- _Goal of the exercise_
Copy each of the items below word for word, leaving out the pictures.

- _Records for processing_
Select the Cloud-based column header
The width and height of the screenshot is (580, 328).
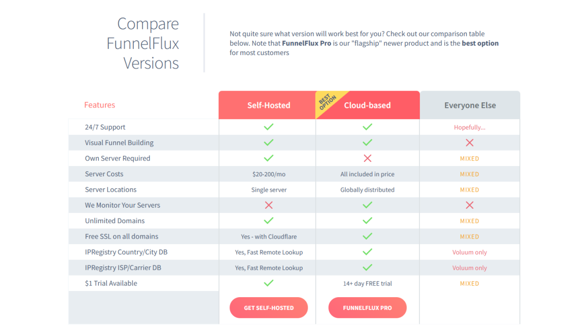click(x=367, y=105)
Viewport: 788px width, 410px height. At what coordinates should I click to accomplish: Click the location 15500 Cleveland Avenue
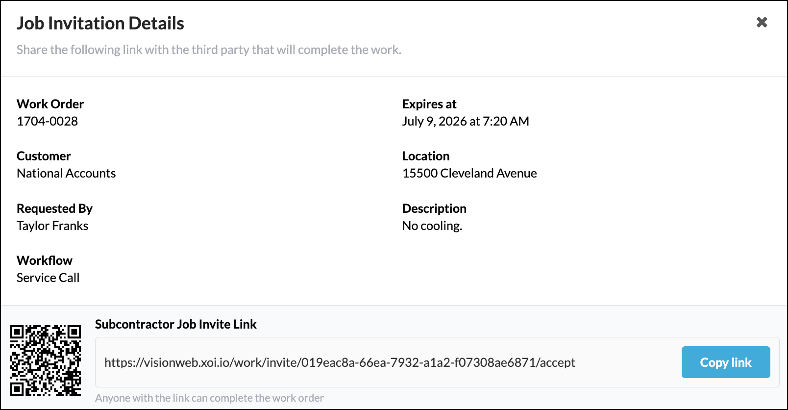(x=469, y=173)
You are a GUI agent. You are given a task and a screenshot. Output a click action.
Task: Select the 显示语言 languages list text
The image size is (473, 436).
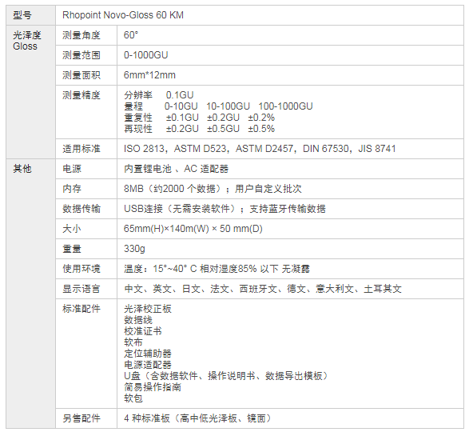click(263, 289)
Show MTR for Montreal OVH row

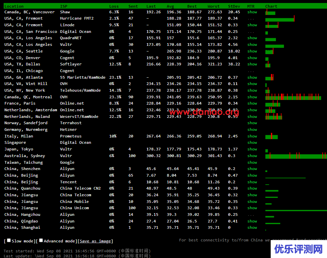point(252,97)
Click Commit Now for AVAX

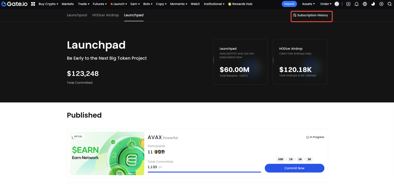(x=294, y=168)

- _Complete answer_
Select the Cloud-based column header
The width and height of the screenshot is (580, 328).
click(x=367, y=105)
Viewport: 788px width, 410px height. At what coordinates should I click to accomplish: Click the location 15500 Cleveland Avenue
(x=469, y=173)
You are a GUI agent. You are given a task and a screenshot. Output a click action.
Task: Select the 显示语言 languages list text
The image size is (473, 436).
click(263, 289)
Show MTR for Montreal OVH row

point(252,97)
Click Commit Now for AVAX

(x=294, y=168)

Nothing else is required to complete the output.